Vermont's application was held up due to the budget fight between Gov. James Douglas and the Legislature, and Tom Evslin, the state's chief recovery officer, said his staff is working to get the application in on time.
"We could not finish this until the budget was finalized. We could not have done this any sooner," Evslin said Monday. "We are not going to miss the deadline,"
Evslin expected to fax the application to the education department either late Monday or today, with hours to spare before missing out on the federal dollars.
Evslin, who is heading up the state's efforts to meet federal timelines on receiving stimulus money, said a number of decisions made in the budget had an impact on data he had to include in the application.
Douglas vetoed the Legislature's original budget and lawmakers passed an override to the governor's veto on June 2.

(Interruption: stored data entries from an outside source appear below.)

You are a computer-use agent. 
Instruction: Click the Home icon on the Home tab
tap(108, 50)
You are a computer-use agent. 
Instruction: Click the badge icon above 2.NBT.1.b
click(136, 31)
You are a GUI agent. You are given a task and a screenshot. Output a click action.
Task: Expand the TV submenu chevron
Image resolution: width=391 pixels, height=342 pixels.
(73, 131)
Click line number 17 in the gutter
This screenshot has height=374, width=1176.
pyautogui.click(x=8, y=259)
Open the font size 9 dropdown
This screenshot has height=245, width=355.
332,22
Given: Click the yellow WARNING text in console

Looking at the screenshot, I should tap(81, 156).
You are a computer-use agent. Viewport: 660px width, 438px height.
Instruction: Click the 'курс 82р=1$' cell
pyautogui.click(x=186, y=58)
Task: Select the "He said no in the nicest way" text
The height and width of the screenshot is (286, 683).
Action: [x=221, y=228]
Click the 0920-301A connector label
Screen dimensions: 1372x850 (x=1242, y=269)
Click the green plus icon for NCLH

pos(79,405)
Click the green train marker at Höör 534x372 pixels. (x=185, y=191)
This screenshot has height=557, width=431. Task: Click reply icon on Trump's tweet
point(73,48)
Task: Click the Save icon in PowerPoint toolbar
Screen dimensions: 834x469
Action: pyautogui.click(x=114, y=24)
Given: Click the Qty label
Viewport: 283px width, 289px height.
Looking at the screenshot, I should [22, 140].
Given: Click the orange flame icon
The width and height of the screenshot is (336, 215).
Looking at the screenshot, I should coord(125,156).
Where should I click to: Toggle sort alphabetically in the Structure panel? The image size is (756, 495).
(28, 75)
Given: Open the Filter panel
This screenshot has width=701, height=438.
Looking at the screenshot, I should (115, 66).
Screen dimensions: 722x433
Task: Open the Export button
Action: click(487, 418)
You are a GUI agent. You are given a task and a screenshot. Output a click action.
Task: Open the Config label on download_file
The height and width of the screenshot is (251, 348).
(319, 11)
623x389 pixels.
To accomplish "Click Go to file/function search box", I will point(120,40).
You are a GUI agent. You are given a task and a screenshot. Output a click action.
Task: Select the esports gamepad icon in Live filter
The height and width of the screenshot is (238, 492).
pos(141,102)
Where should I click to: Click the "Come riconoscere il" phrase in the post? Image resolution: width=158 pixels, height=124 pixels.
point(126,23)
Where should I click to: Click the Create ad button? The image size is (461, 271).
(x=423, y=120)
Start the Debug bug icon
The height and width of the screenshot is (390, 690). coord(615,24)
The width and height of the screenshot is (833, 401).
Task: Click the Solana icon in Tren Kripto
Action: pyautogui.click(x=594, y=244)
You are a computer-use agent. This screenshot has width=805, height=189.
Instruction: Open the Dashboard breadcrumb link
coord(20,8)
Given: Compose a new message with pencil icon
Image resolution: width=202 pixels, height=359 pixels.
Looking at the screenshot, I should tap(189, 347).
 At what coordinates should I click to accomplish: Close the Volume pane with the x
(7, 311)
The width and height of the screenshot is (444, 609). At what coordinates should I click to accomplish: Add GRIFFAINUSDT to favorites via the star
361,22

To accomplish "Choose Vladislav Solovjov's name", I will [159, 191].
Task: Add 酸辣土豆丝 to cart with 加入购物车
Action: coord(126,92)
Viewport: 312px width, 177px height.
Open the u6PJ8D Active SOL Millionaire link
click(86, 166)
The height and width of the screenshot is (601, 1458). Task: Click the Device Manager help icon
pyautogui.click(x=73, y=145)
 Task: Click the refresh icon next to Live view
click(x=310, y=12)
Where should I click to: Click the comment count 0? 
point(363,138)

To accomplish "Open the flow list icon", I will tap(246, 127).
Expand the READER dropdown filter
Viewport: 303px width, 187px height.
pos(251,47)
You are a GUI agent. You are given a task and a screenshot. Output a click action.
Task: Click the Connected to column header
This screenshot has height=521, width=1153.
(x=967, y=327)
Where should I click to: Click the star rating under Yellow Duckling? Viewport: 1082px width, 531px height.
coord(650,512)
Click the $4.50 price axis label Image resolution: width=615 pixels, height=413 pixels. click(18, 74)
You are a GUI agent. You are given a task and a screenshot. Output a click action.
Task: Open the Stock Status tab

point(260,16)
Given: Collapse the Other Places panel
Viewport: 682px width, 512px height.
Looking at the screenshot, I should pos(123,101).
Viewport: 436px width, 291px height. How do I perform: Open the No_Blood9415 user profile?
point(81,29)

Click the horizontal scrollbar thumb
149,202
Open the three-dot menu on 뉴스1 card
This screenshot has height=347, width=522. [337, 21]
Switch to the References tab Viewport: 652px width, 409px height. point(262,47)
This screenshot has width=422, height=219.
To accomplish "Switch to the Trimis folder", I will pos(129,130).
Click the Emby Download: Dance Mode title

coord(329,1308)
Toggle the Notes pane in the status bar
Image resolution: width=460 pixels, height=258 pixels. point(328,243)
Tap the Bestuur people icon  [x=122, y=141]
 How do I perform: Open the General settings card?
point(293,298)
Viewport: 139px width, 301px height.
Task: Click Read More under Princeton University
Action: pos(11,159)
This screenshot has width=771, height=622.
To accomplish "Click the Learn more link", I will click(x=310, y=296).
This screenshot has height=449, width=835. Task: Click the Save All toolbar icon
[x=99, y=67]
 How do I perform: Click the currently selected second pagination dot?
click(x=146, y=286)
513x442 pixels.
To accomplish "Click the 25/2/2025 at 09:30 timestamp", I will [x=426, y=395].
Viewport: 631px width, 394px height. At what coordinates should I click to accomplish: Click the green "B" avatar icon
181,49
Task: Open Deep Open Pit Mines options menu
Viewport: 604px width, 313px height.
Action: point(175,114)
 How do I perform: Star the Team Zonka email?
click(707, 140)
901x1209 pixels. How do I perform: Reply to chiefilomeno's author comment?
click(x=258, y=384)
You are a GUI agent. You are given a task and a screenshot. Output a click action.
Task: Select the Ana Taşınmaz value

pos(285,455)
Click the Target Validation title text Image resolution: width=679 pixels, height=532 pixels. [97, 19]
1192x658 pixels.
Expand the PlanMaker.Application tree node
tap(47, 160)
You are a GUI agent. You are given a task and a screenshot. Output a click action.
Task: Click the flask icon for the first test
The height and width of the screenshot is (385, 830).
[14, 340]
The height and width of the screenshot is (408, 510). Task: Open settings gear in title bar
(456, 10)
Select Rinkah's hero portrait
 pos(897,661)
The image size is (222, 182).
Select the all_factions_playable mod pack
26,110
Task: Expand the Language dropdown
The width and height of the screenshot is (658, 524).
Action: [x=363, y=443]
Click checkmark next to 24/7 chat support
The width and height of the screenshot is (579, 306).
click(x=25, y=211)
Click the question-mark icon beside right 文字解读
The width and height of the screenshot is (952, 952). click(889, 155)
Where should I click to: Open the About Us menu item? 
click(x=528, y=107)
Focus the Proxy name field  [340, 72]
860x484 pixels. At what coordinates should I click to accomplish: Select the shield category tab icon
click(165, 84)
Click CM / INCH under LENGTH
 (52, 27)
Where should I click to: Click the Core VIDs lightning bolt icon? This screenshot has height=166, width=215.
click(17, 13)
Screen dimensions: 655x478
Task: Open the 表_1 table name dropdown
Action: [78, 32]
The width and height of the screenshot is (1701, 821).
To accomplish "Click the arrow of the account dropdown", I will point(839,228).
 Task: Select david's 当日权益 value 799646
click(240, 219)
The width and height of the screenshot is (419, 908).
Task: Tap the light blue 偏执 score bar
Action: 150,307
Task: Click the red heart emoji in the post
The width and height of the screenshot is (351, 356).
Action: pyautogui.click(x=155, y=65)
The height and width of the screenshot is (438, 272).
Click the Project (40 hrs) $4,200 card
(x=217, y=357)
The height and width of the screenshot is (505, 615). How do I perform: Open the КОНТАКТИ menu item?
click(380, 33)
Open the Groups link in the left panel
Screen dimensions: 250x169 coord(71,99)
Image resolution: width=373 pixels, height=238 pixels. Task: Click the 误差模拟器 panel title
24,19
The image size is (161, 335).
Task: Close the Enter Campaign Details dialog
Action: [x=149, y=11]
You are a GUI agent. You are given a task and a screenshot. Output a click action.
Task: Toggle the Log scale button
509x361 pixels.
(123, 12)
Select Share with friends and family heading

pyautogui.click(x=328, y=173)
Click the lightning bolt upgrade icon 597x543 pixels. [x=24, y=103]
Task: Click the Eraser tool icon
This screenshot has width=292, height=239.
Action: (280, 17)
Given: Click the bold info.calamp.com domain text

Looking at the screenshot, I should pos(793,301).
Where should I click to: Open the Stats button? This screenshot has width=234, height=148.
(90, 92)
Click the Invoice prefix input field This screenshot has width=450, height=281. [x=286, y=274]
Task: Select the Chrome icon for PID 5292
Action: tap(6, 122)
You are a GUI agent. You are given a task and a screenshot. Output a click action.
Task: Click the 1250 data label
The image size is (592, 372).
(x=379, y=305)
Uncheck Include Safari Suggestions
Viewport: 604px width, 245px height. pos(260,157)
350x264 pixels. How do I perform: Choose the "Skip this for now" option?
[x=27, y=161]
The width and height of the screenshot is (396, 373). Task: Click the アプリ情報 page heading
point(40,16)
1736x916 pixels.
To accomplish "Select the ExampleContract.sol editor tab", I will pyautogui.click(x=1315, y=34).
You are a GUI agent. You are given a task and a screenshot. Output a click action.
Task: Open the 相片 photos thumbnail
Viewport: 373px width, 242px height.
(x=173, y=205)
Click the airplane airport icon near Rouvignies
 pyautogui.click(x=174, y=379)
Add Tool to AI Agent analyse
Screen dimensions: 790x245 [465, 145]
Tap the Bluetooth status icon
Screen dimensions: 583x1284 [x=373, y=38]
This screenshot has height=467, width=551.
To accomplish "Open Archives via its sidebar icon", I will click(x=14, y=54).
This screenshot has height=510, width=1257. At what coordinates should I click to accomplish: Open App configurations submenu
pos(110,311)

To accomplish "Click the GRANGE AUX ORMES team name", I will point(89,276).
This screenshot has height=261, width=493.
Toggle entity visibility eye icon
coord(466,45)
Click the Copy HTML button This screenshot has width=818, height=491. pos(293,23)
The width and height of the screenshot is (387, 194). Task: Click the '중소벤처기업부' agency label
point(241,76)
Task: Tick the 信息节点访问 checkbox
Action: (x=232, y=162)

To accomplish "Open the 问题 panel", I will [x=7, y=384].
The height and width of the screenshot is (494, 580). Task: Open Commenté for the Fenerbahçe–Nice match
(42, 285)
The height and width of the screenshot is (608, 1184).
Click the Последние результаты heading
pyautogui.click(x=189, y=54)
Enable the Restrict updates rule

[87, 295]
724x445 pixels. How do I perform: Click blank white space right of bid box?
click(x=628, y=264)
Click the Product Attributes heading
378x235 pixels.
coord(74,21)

"This is one more reason the Legislature wanted to get the budget done," Evslin said.
The State Fiscal Stabilization Fund program is a new one time appropriation of $53.
The money goes to pre-K through college programs around the state and was approved to help stabilize state and local government budgets.
As of Friday, 43 other states had completed their applications and 37 had already received their portion of the stimulus money, according to U.S. Department of Education spokeswoman Elaine Quesinberry.
States will also be applying for Title 1 and special education funds later this year and the application Vermont is completing is for the first pot of education money under the stimulus bill.
Schools around the state will not see a jump in their appropriations from this pool of federal money, but the state overall will benefit.
Evslin said many states are using the money to avert teacher layoffs and keep schools open.
Since Vermont is one of the only states to have a statewide education tax, the money will be used here to offset reductions in the general budget and lessen the impact the faltering economy has had on state spending.
"It means that state aid will not fall under what has been a lot of budget pressure," said Evslin. "The general budget is not going to see an increase in a year when it would have been very hard to come with the money."